- Extract to read
* * * * * * *
Raymond Watkin Who Served As Mayor From 1974 to 1980 Has Died

[JK: Below is an obituary for Ray Watkin who was a friend of Jane and mine. There will be a service at the Beth Israel Cemetery in Rotterdam tomorrow (August 26, 2020) at 11:00]

Raymond Watkin

Mayor of Saratoga Springs, 1974 to 1980

Raymond Watkin, 91, three-term Mayor of Saratoga Springs in the trans formative years of the 1970s, died Sunday August 23 at his home in the city.  

Under Raymond Watkin’s leadership as Mayor (1974 to 1980), Saratoga Springs began its transformation from a seasonal tourist destination to a thriving year-round “city in the country.”
* * * * * * *
- Extracted material
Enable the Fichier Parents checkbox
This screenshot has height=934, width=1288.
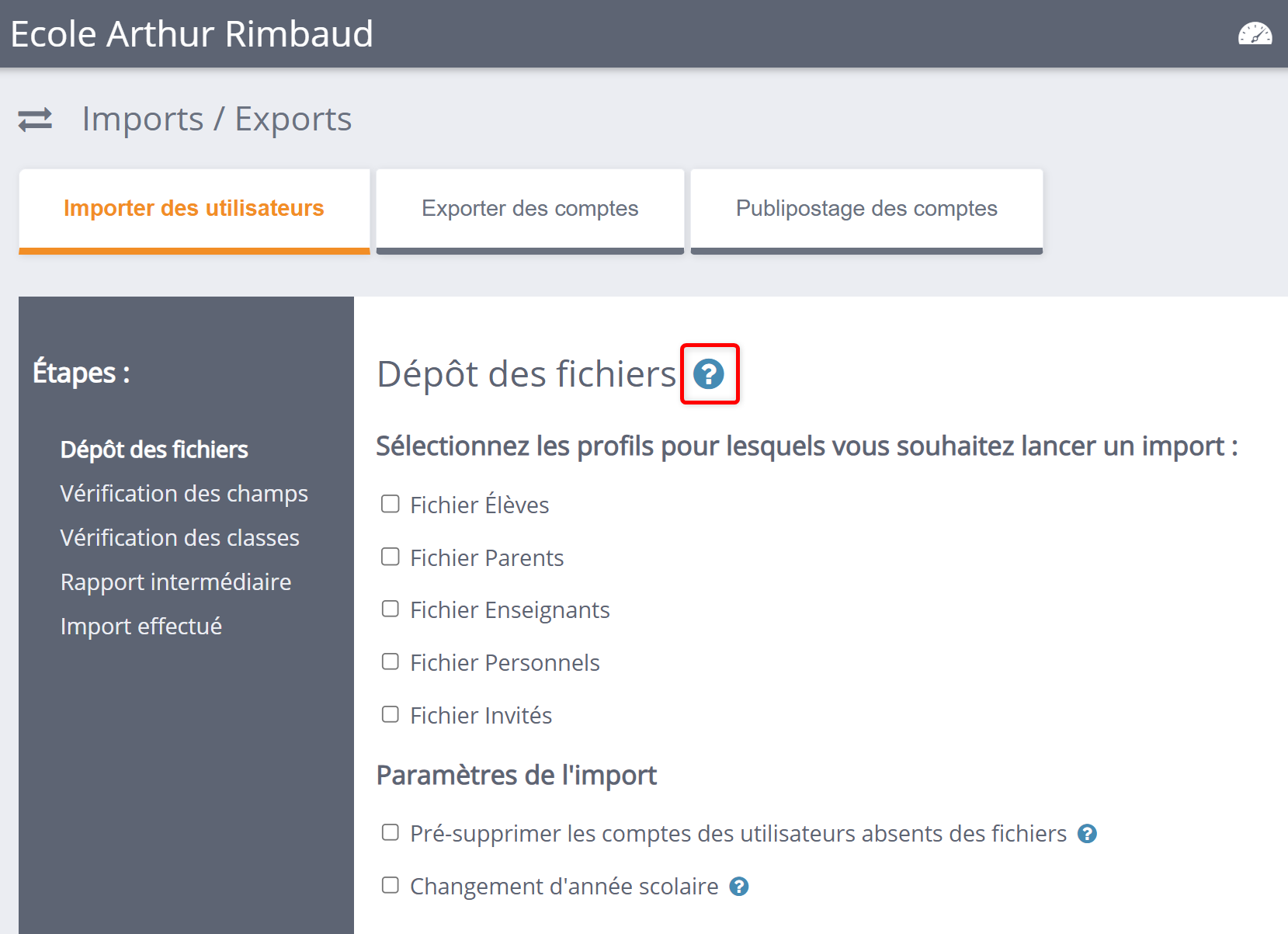click(391, 557)
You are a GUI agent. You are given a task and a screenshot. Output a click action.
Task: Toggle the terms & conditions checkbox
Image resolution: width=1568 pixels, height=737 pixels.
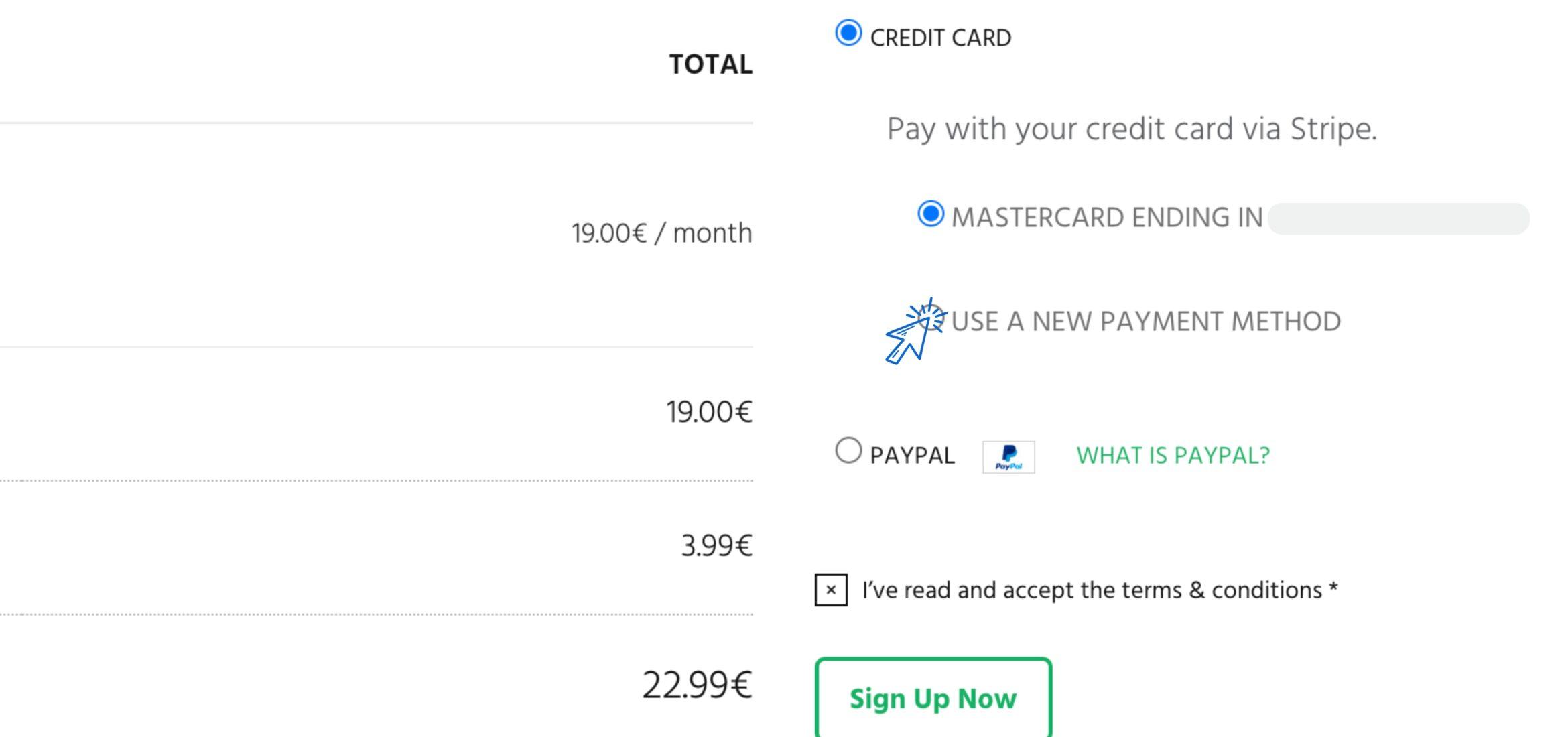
* * * * * * *
- Task set
**a.** Summarize the obituary of Raymond Watkin in two sentences.
**b.** List every place name that appears in the Raymond Watkin obituary.
**c.** Extend the Raymond Watkin obituary beyond its last sentence.

- Final results
**a.** Raymond Watkin, a three-term Mayor of Saratoga Springs from 1974 to 1980, died at his home in the city on Sunday, August 23, at the age of 91. Under his leadership, Saratoga Springs began its transformation from a seasonal tourist destination into a thriving year-round "city in the country."

**b.**
- Beth Israel Cemetery
- Rotterdam
- Saratoga Springs

**c.**
Mr. Watkin was the first of the city’s mayors to champion historic preservation, establishing the city’s first programs and regulations concerning historic properties and neighborhoods.  His administration transformed Urban Renewal into Community Development, thereby emphasizing needed infrastructure over demolition projects.  Mr. Watkin promoted the city through the arts, especially New York City Ballet’s residency, He was an outspoken opponent of racism and anti-Semitism, advanced youth recreation and housing for seniors, and used his political stature to secure the exclusive thoroughbred racing meet, thereby setting a modern standard of Mayoral leadership.

Born in Schenectady, N.Y. June 9, 1929, Mr. Watkin worked as a teenager in a local meatpacking plant, then in various jobs at General Electric Co.  He was an active participant in the labor movement at the time, a turbulent and formative period marked by strikes and conflicts between GE and its workforce.   

Mr. Watkin visited Saratoga Springs as a child, arriving on the trolley from Schenectady to visit his sister, who worked then at the Weinstein Hotel.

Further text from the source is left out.